Dr. Bergmann: Als wichtige präventive Massnahme gilt Stillen während mindestens 4 bis 6 Monaten. Ist das Stillen nicht möglich, wird empfohlen, Babys mit erhöhtem Allergierisiko hydrolysierte – HA – Milch zu geben. Ein wichtiger Punkt ist zudem der Rauchstopp bereits während der Schwangerschaft und auch wenn das Baby da ist. Nach heutigem Kenntnisstand müssen bei der Einführung der festen Kost keine Lebensmittel gemieden werden. Es gibt sogar Hinweise, dass ein frühes Einführen zum Beispiel von Erdnüssen das Allergierisiko vermindert. Der frühe Kontakt mit Haustieren scheint sich weder positiv noch negativ auf das Allergierisiko auszuwirken.
Zur Person
Dr. med. Katrin Bergmann-Hug ist Fachärztin für Allergologie und klinische Immunologie. Sie arbeitet seit dem 1. Mai 2016 am Spital Emmental in Burgdorf als Leitende Ärztin der Medizin und führt eine Allergie-Sprechstunde.

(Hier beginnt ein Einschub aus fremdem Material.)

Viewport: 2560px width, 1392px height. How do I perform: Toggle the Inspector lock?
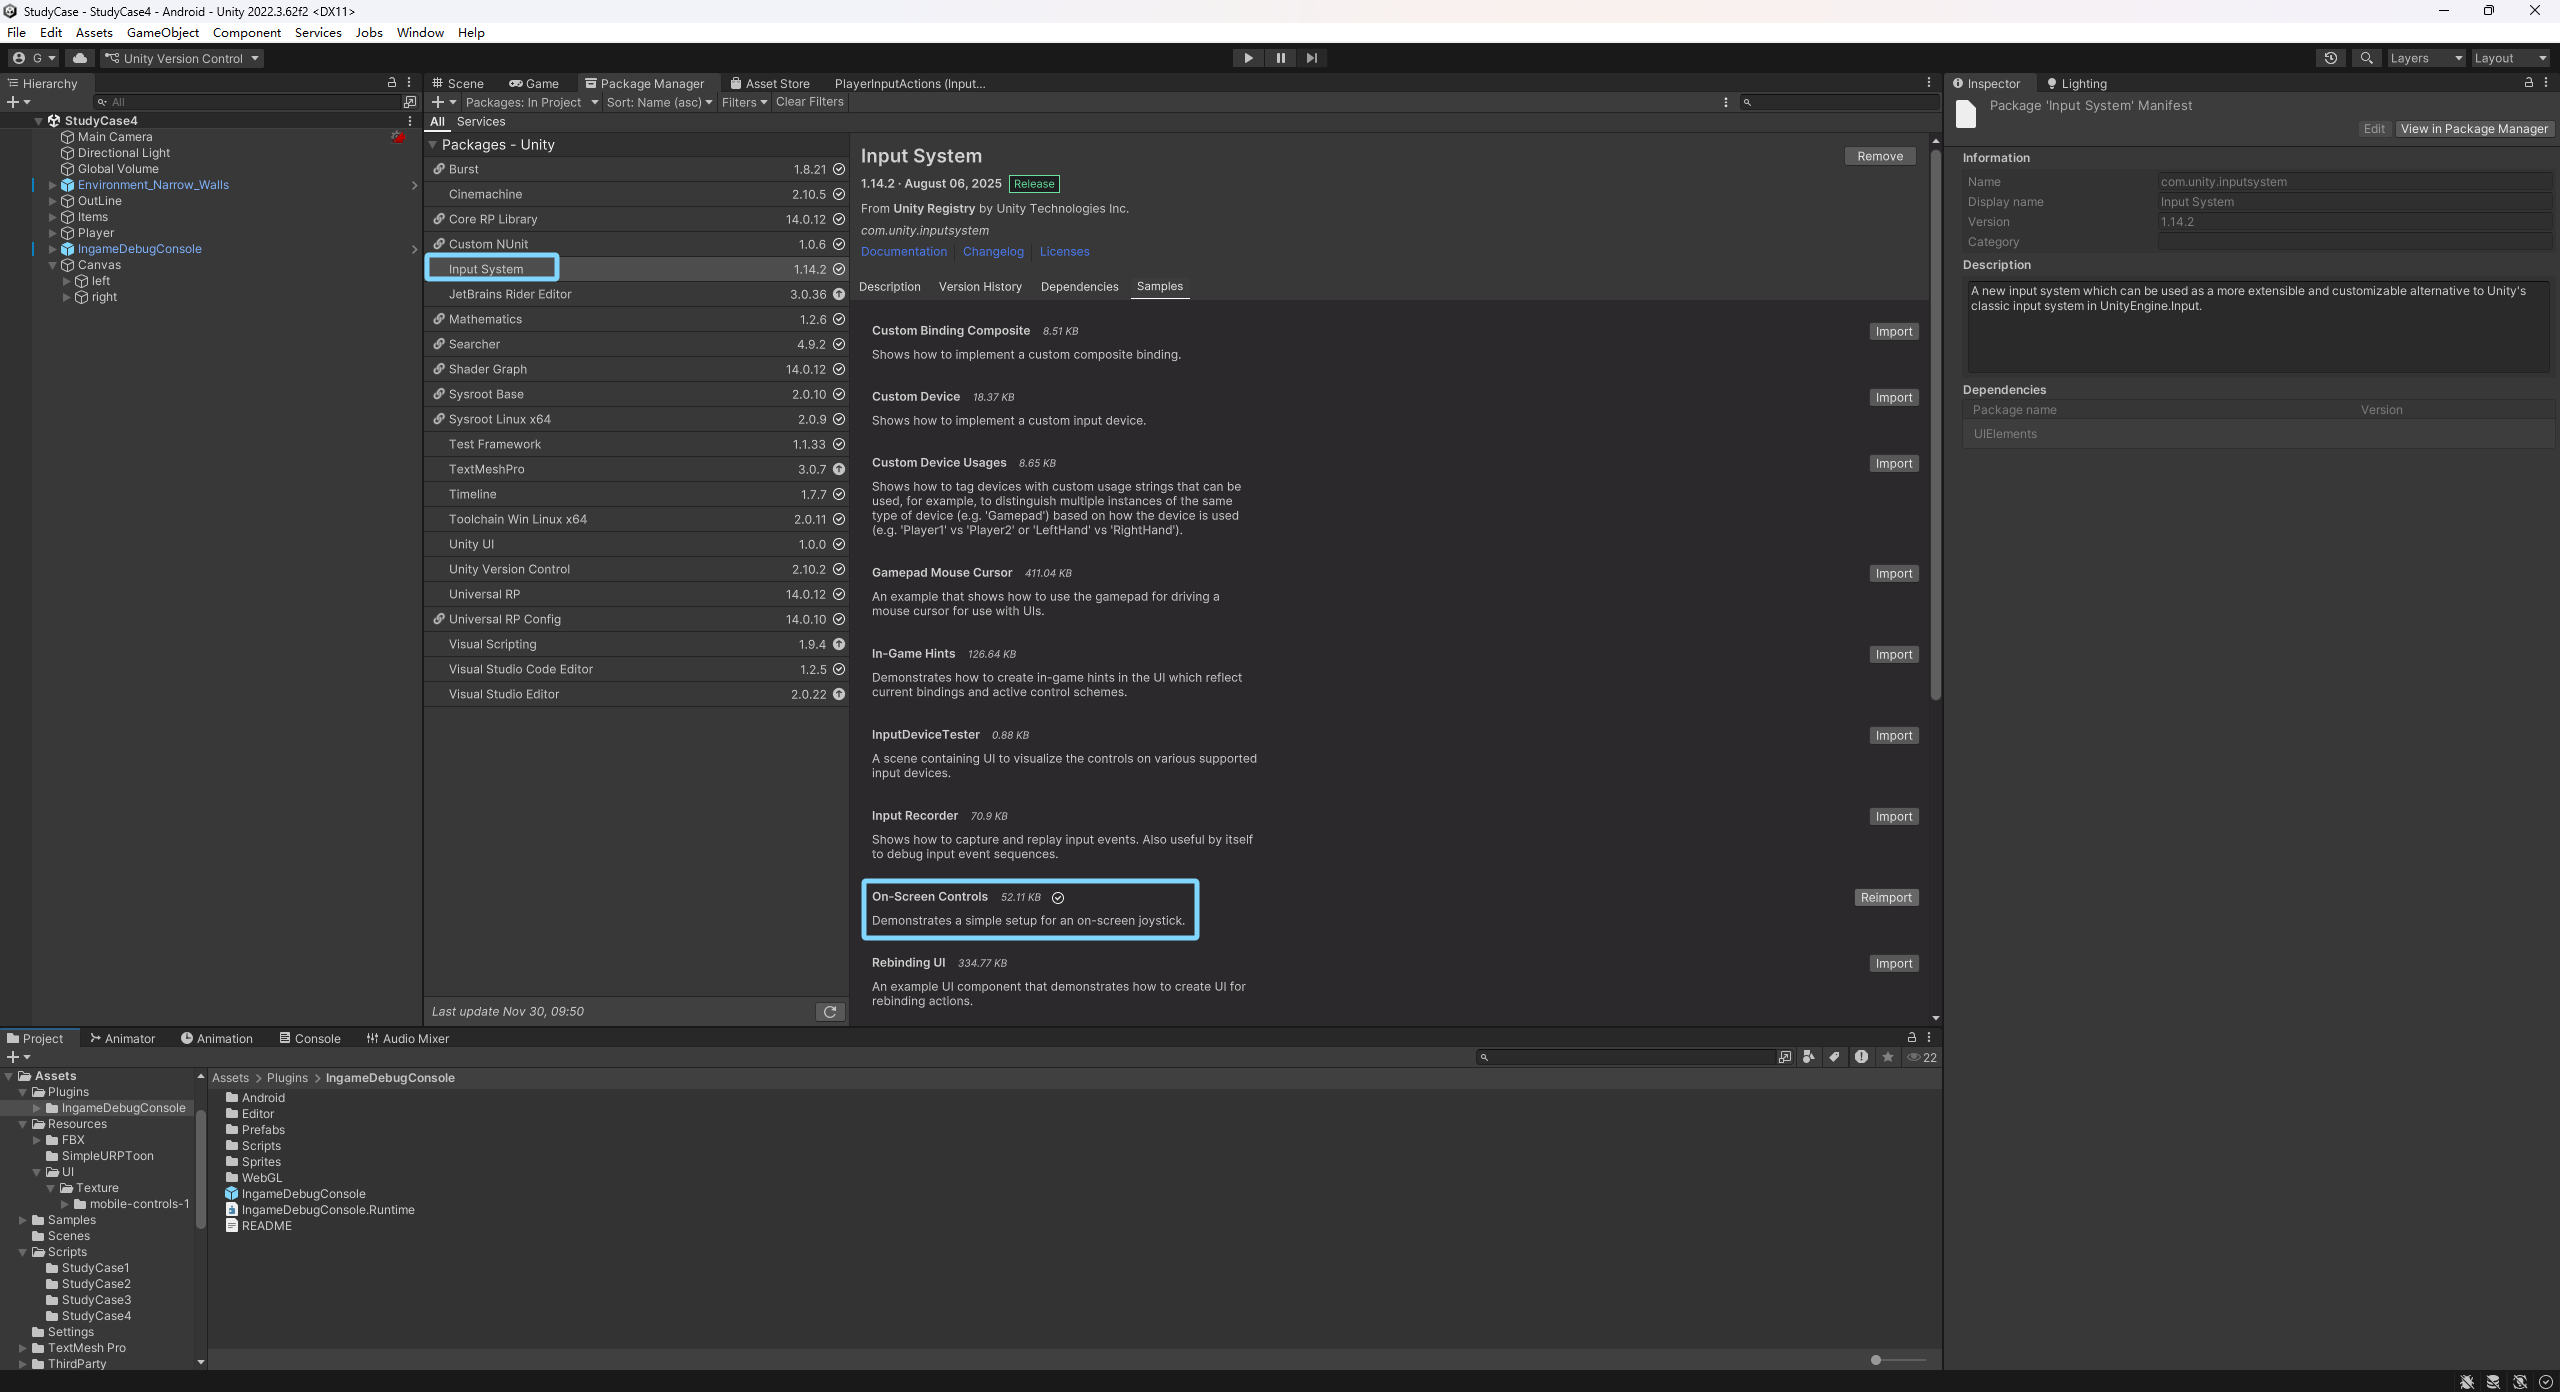(2528, 83)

Ihr bisheriger beruflicher Werdegang: Staatsexamen im Jahr 2000, Weiterbildungsstellen in Chirurgie in Solothurn, Innerer Medizin und Allergologie im Spital Bern Ziegler, Allergologie und Rheumatologie am Inselspital. 2011 bis 2015 als Oberärztin der Allergiestation im Spital Bern Ziegler und seit 2015 an der Allergologisch-Immunologischen Poliklinik des Inselspitals. Dort arbeitet sie weiterhin mit einem kleinen Pensum. Sie hat lange in Bern gewohnt, lebt aber seit 2013 in Burgdorf. Sie ist verheiratet und hat drei Kinder im Alter zwischen fünf und neun Jahren.